So Major Marsden, driving back with poor Healy's Mary Ann and the cherub wielding a piece of sugarcane as trumpet, found Belle still sleeping.
Then together, in the fresh early morning, they broke the sad tidings to the girl. How, it does not much matter, for words mean nothing. We say, "He is dead," many and many a time, carelessly, indifferently. Then comes a day when the sentence is fraught with wild despair and helpless pain. The sun seems blotted out, and the world is dark. Yet the words are the same, nor can pen and ink write them differently.
"Let me see that he is dead! Oh, let me see him!" was her cry; so they took her across to the shabby room where everything stood unchanged save for the sheeted figure on the string bed. The gardener had strewn some roses over it and the sun streamed in brightly. The sight brought no real conviction to Belle. It all seemed more dreamlike than ever. To fall asleep, as she had done, in the turmoil of life, and to wake finding the hush of death in possession of all things! She let Philip Marsden lead her away passively like a child, and all through the long day she sat idle and tearless, with her hands on her lap, as if she were waiting for something or some one. Yet it was a busy day in that quiet, empty house; for in India death comes rudely. Many a time has the father to superintend the making of the little coffin, while the mother stitches away to provide a daintier resting-place for the golden head that is used to frills and lace; until, in the dawn, those two go forth alone to the desolate graveyard, and he reads the Church service as best he can, and she says "Amen" between her sobs. There was none of this strain for Belle, nothing to remind her of the inevitable; so she wondered what they wanted of her when, as the glare of sunset reddened the walls of her room, Major Marsden came and looked at her with pitying eyes. "It is time we were starting, Miss Stuart," he said gently.
"Starting! where?"
"We thought you would like to go to the cemetery, and I have arranged to drive you down. It will be a military funeral, of course."
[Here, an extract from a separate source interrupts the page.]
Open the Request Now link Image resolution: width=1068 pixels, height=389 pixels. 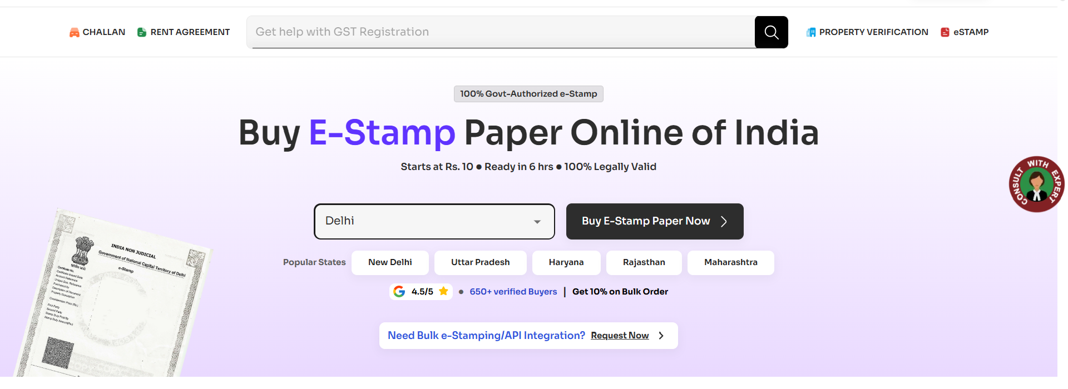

She rose swiftly in passionate entreaty. "Ah no, no! not so soon! he is not dead! Oh I cannot, I cannot!" Then seeing the tender gravity of his face, she clasped her hands on his arm and begged to see him once more,--just to say good-bye.
He shook his head. "It is too late--it is best not."
"But I have no dress,--it can't be--" she pleaded vainly.
"Every one will be in white as you are," he returned with tears he could not check in his eyes. "Come! it will be better for you by and by." He laid his hand on her clasped ones. She looked in his eyes doubtfully, and did as she was bidden.
"We will drive out a bit first," said Philip, when she had taken her seat by his side in the tall dog-cart that seemed so out of keeping with its dismal office. "We have plenty of time for I thought the air would do your head good,--and,--it was best for you to be away just now."